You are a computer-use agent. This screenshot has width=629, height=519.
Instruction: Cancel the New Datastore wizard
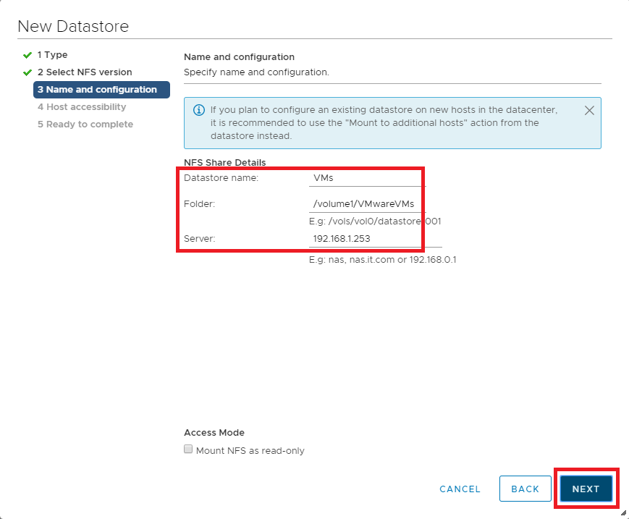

* * *

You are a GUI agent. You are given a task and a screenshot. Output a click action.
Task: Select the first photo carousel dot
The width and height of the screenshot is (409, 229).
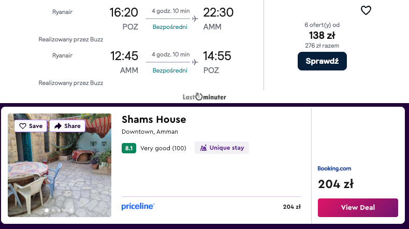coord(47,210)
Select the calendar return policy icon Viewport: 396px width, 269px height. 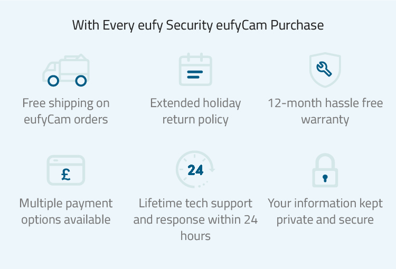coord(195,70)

> [Task requirements] Whenever a line above includes "agent", copy it in full.

> [Output]
You are a computer-use agent. This screenshot has width=629, height=519.
You are a GUI agent. You are given a task and a screenshot. Output a click action.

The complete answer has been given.